## Goal of the exercise
Omitting all images, give the entries that follow again exactly as they read.

## Supplied entries
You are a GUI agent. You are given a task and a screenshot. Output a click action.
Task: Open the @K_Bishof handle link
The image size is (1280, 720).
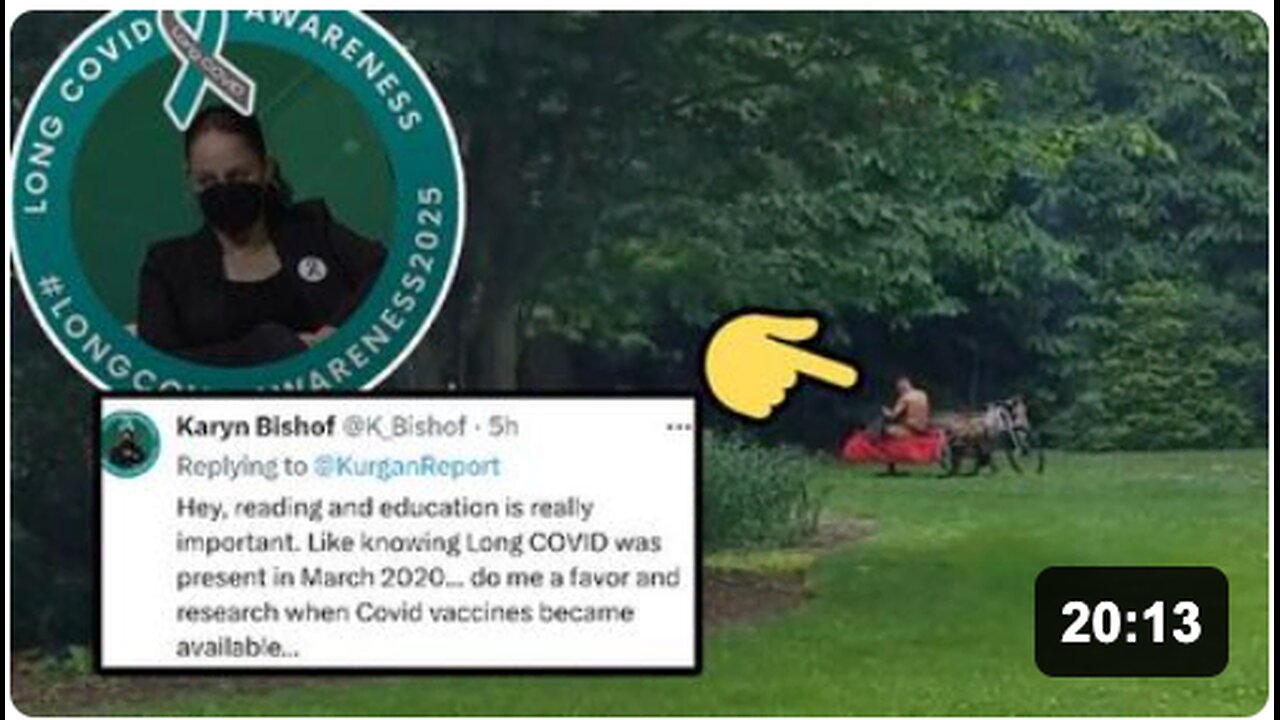pos(405,427)
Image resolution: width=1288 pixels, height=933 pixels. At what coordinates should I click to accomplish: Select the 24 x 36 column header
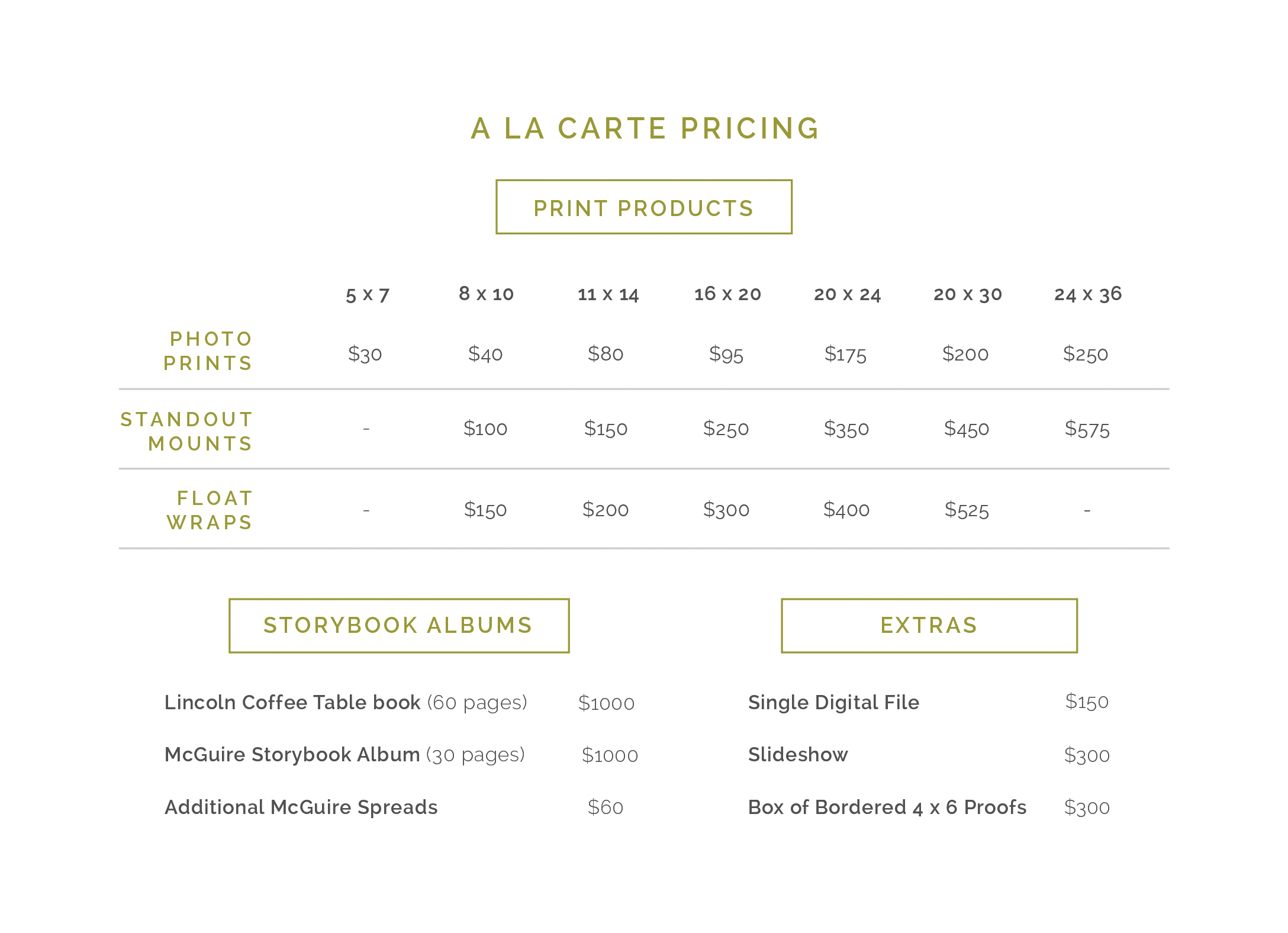(1088, 294)
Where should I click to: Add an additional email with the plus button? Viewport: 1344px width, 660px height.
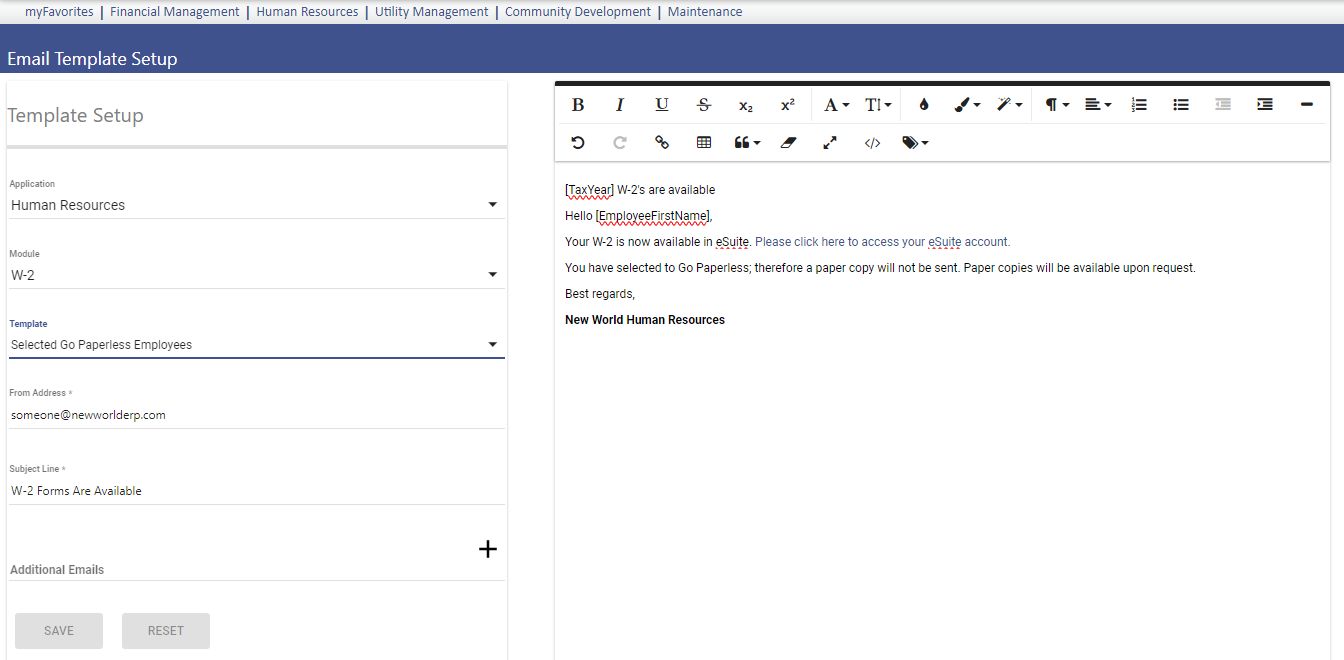tap(488, 548)
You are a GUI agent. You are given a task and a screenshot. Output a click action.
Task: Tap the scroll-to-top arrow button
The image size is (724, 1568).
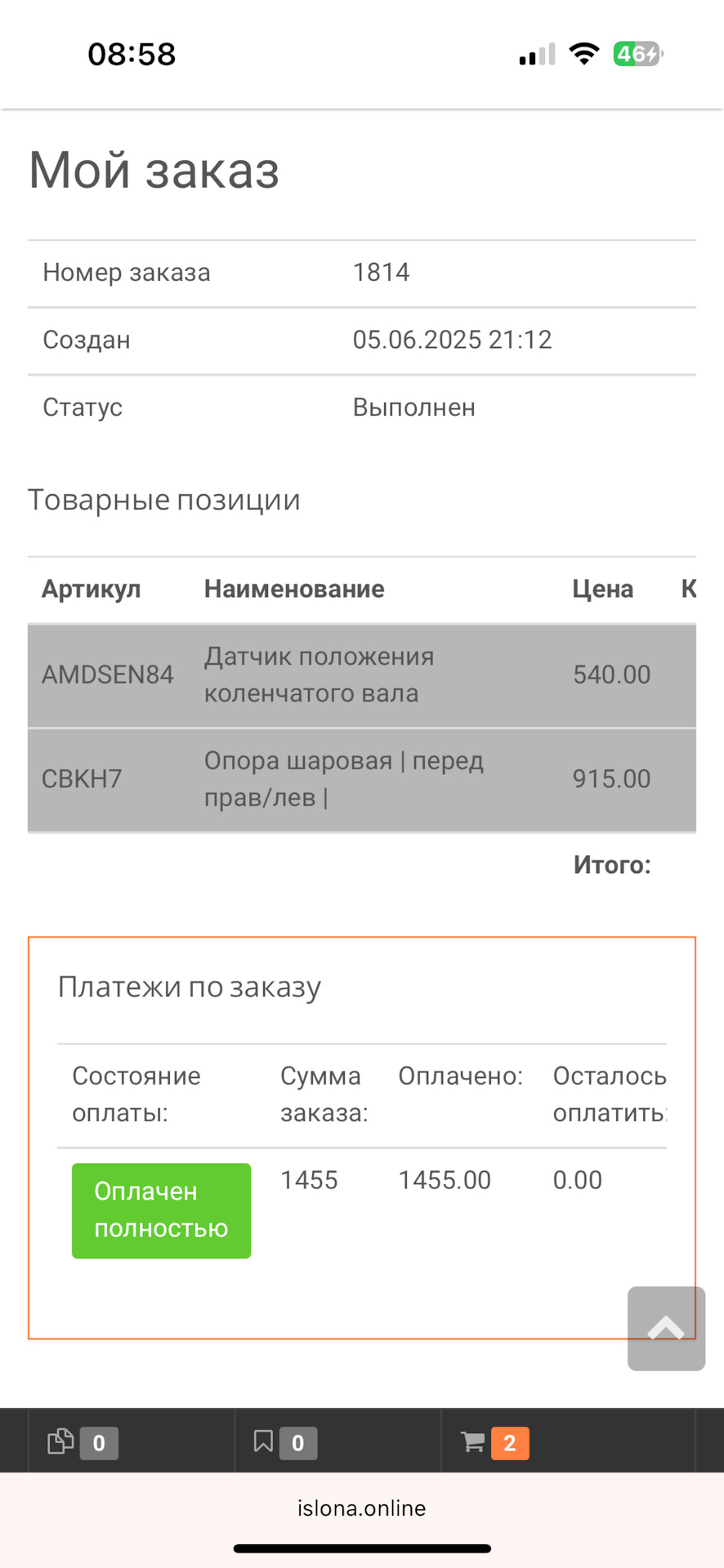coord(666,1329)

## Response for this exercise
You are a GUI agent. You are given a task and a screenshot. Output a click action.
Task: Open the @K_Bishof handle link
The image size is (1280, 720).
pos(405,427)
Image resolution: width=1288 pixels, height=933 pixels. At what coordinates should I click to accomplish: Select the 24 x 36 column header
(1088, 294)
Where should I click to: Add an additional email with the plus button? Viewport: 1344px width, 660px height.
tap(488, 548)
You are a GUI agent. You are given a task and a screenshot. Output a click action.
Task: Tap the scroll-to-top arrow button
The image size is (724, 1568).
coord(666,1329)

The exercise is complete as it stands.